Troubleshooting the VPN connection

Tunnel does not connect

If the tunnel connection is still Down, there are several things you can verify:

  • The AWS tunnel will not initiate a VPN connection. The connection attempt must be initiated from the Customer Gateway.

  • Ensure that your source traffic is coming from the same IP as the configured customer gateway. AWS will silently drop all traffic to the gateway whose source IP address does not match.

  • Ensure that your configuration matches values supported by AWS. This includes IKE versions, DH groups, IKE lifetime, and more.

  • Recheck the route table for the VPC. Ensure that propagation is enabled and that there are entries in the route table that have the virtual private gateway you created earlier as a target.

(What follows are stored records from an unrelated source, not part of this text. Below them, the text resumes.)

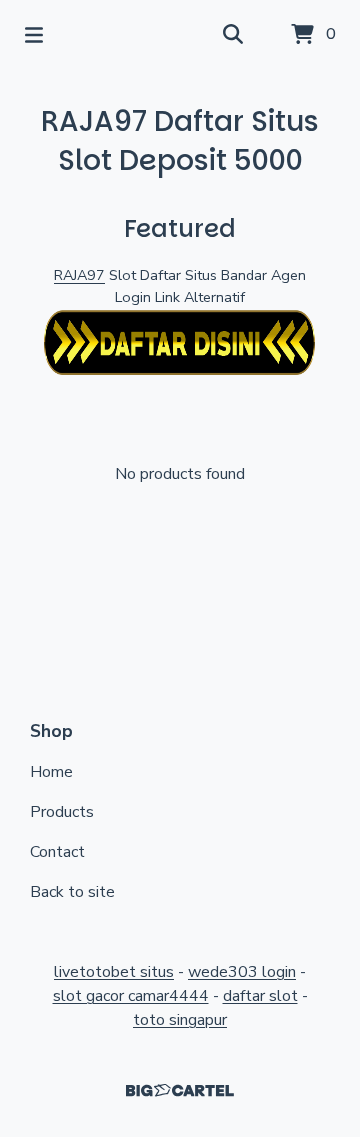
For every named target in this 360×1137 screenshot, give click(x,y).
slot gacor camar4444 (131, 996)
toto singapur (180, 1020)
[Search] (233, 35)
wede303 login (242, 972)
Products (62, 812)
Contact (57, 852)
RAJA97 (79, 275)
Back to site (72, 892)
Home (51, 772)
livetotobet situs (114, 972)
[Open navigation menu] (34, 35)
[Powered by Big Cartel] (180, 1090)
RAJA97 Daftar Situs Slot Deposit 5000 (180, 141)
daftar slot (260, 996)
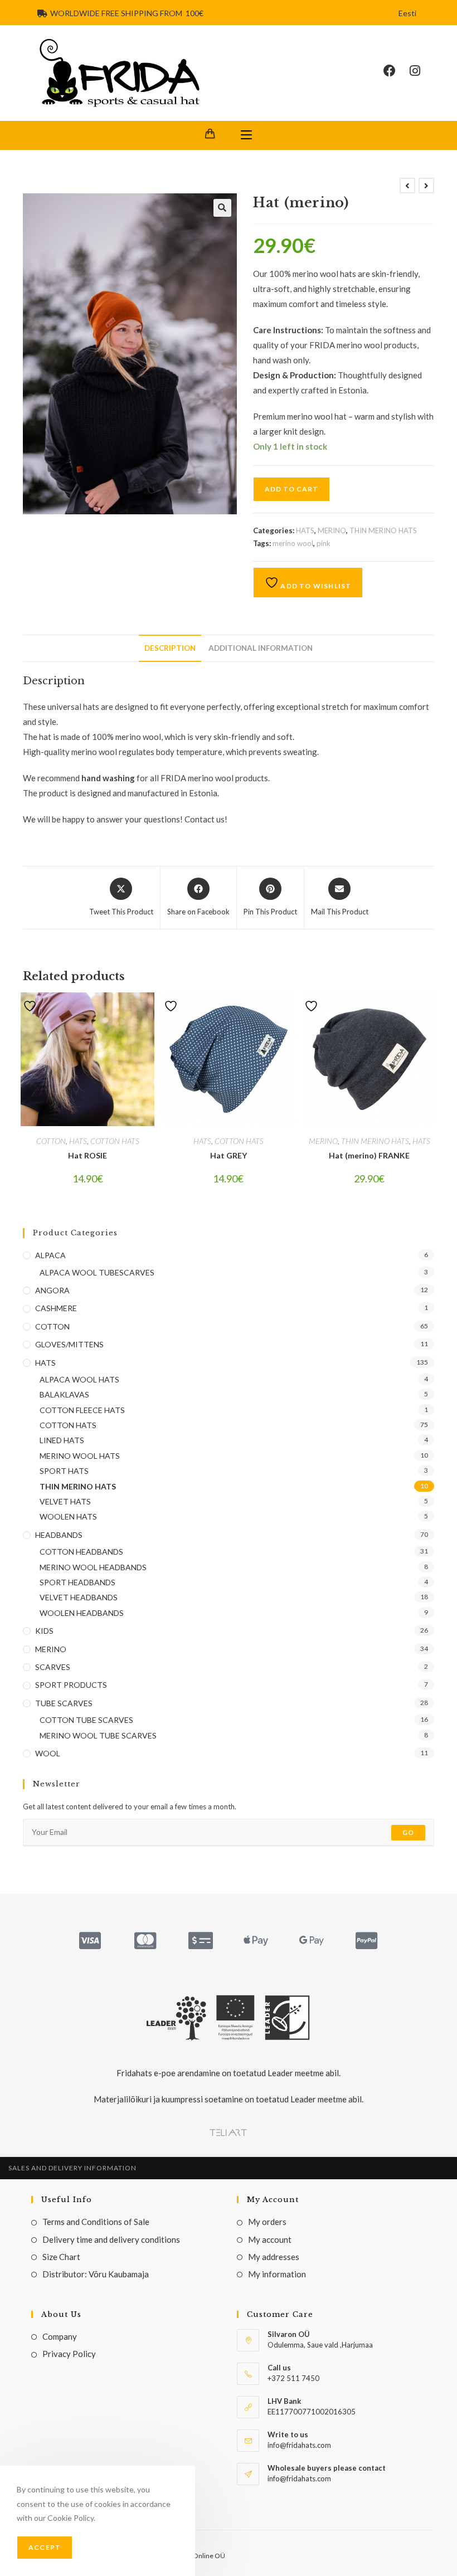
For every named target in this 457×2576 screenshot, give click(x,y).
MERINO (332, 530)
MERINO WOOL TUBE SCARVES (98, 1735)
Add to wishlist (315, 586)
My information (277, 2274)
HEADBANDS (58, 1535)
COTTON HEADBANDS (81, 1551)
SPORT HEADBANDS (77, 1582)
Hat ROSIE (87, 1155)
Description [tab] (170, 648)
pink (323, 543)
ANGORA (52, 1290)
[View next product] (426, 185)
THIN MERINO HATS (383, 530)
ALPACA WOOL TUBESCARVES (97, 1272)
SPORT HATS (64, 1471)
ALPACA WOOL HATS (79, 1379)
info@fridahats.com (299, 2478)
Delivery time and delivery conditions (111, 2239)
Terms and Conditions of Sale (95, 2222)
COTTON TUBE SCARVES (86, 1720)
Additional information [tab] (260, 648)
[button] (222, 208)
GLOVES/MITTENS (69, 1344)
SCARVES (52, 1667)
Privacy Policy (69, 2354)
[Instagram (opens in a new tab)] (422, 71)
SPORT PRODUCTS (71, 1684)
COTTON (51, 1141)
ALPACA (50, 1255)
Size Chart (61, 2257)
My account (269, 2239)
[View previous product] (407, 185)
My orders (267, 2222)
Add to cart (291, 489)
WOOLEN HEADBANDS (82, 1613)
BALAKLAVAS (64, 1394)
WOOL (47, 1753)
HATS (305, 530)
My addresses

  • Confirm that you do not have any firewall rules that could be causing an interruption.

  • Check if you are using a policy-based VPN as this can cause complications depending on how it is configured.

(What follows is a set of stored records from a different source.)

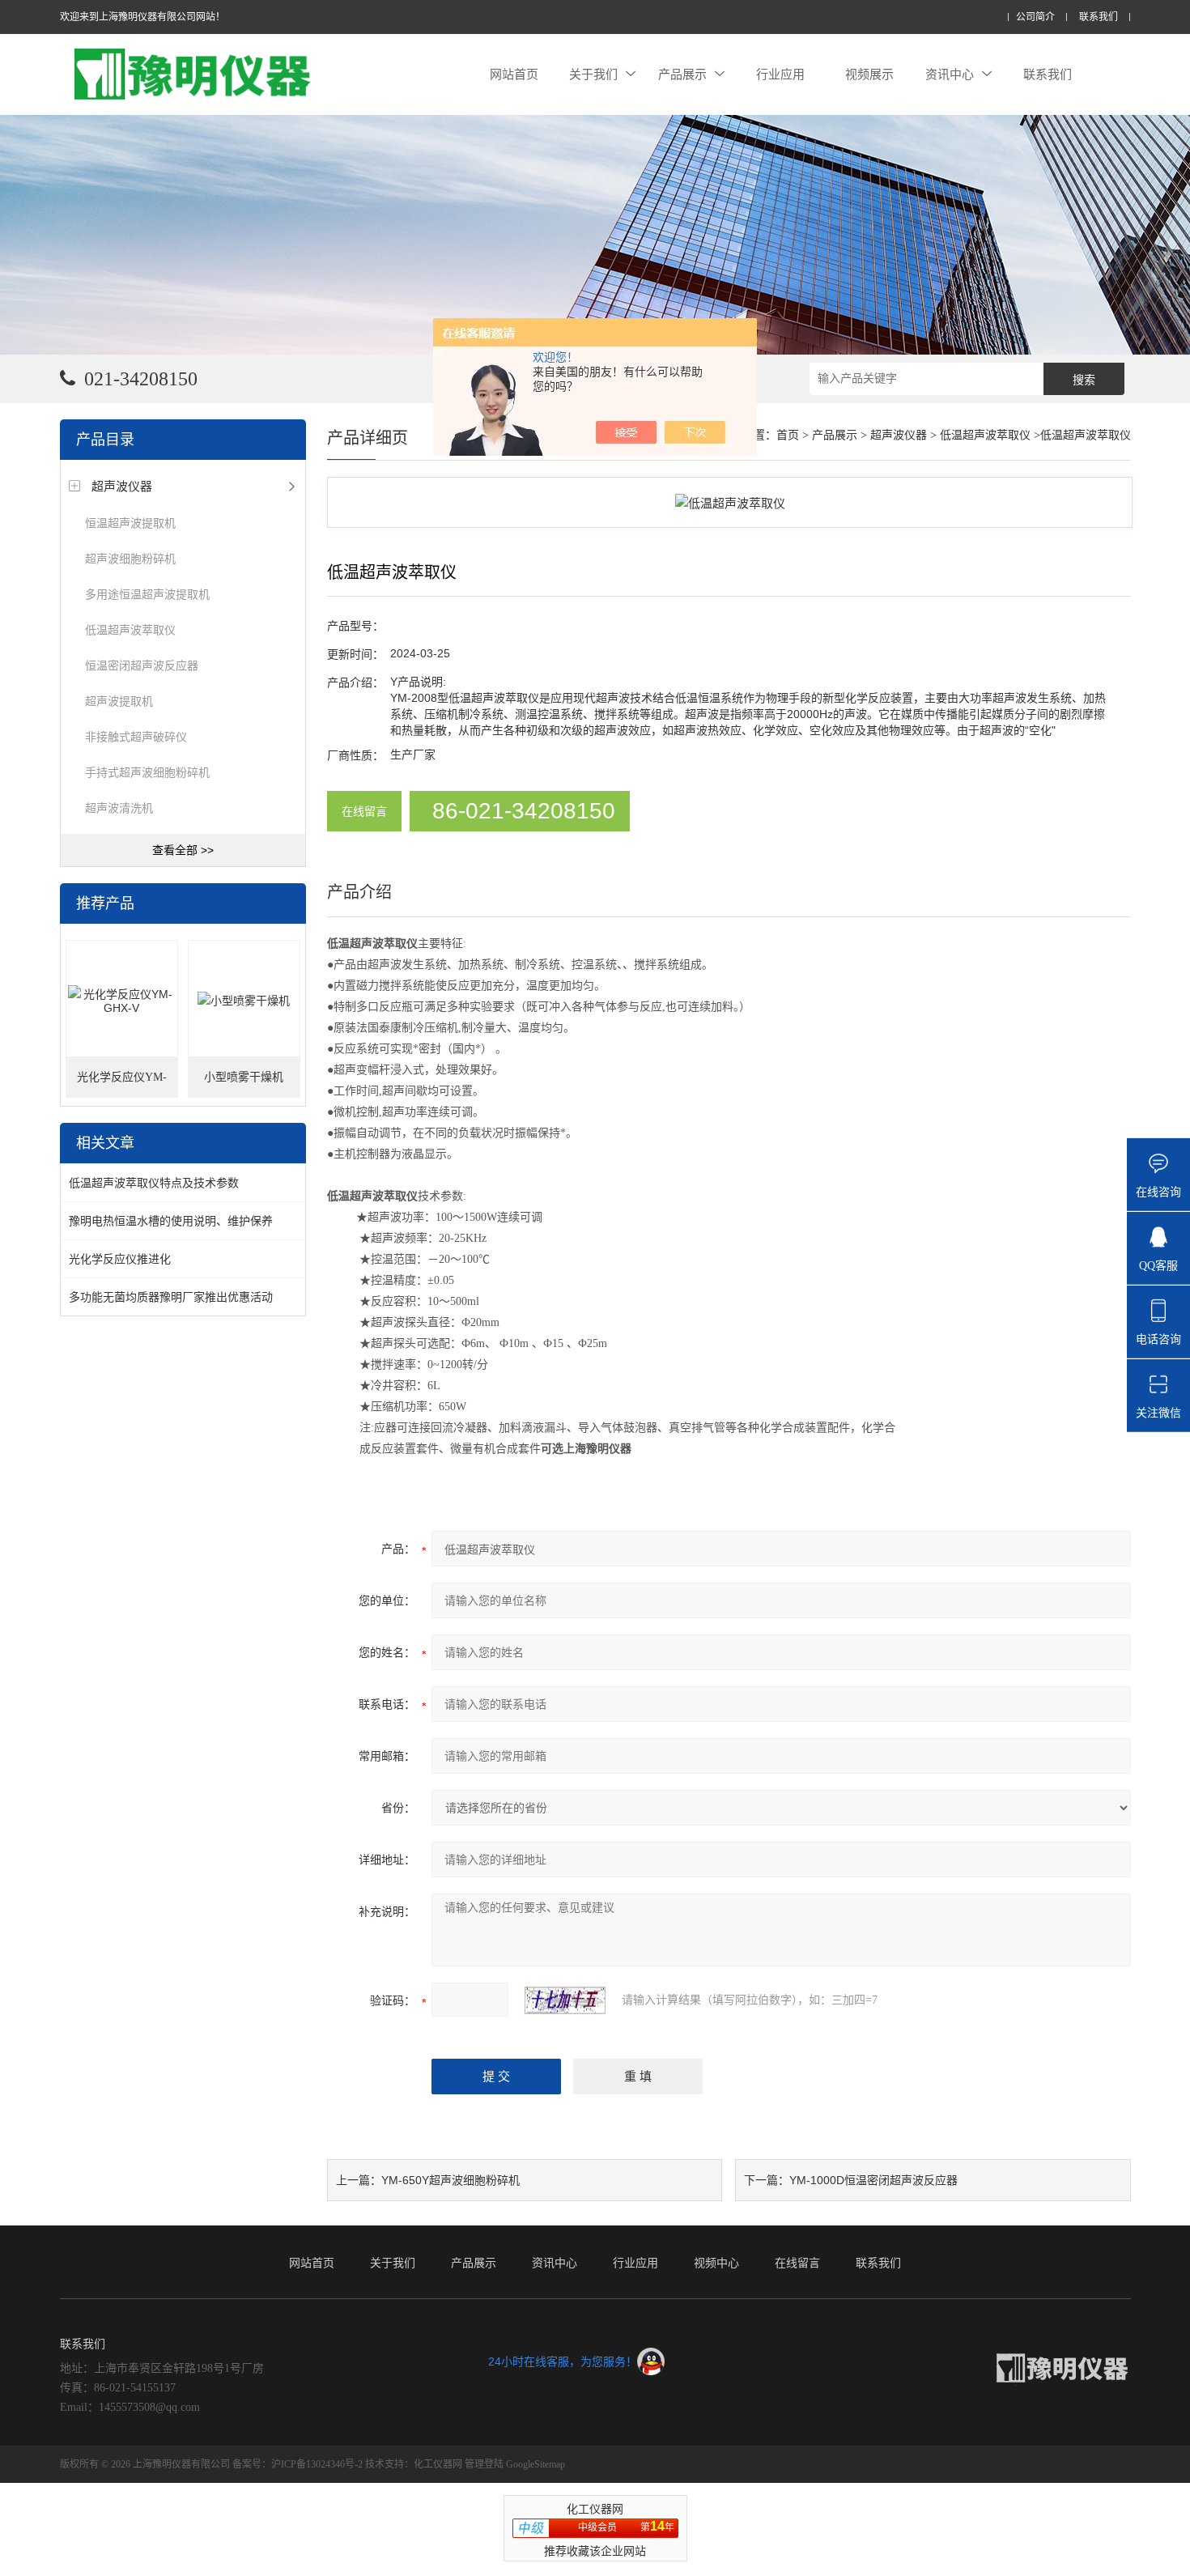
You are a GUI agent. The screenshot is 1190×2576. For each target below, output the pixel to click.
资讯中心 (949, 74)
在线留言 (364, 811)
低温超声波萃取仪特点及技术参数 (154, 1182)
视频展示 (869, 74)
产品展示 (682, 74)
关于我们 (593, 74)
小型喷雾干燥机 (243, 1077)
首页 (787, 435)
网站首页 (514, 74)
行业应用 (780, 74)
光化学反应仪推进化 (120, 1258)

  • Further troubleshooting steps can be found at the AWS Knowledge Center.

Tunnel does not stay connected

If the tunnel connection has trouble staying Up consistently, know that all AWS tunnel connections must be initiated from your gateway. AWS tunnels do not initiate tunneling.

Red Hat recommends setting up an SLA Monitor (Cisco ASA) or some device on your side of the tunnel that constantly sends "interesting" traffic, for example ping, nc, or telnet, at any IP address configured within the VPC CIDR range. It does not matter whether the connection is successful, just that the traffic is being directed at the tunnel.

Secondary tunnel in Down state

When a VPN tunnel is created, AWS creates an additional failover tunnel. Depending upon the gateway device, sometimes the secondary tunnel will be seen as in the Down state.

The AWS Notification is as follows:

You have new non-redundant VPN connections

One or more of your vpn connections are not using both tunnels. This mode of
operation is not highly available and we strongly recommend you configure your
second tunnel. View your non-redundant VPN connections.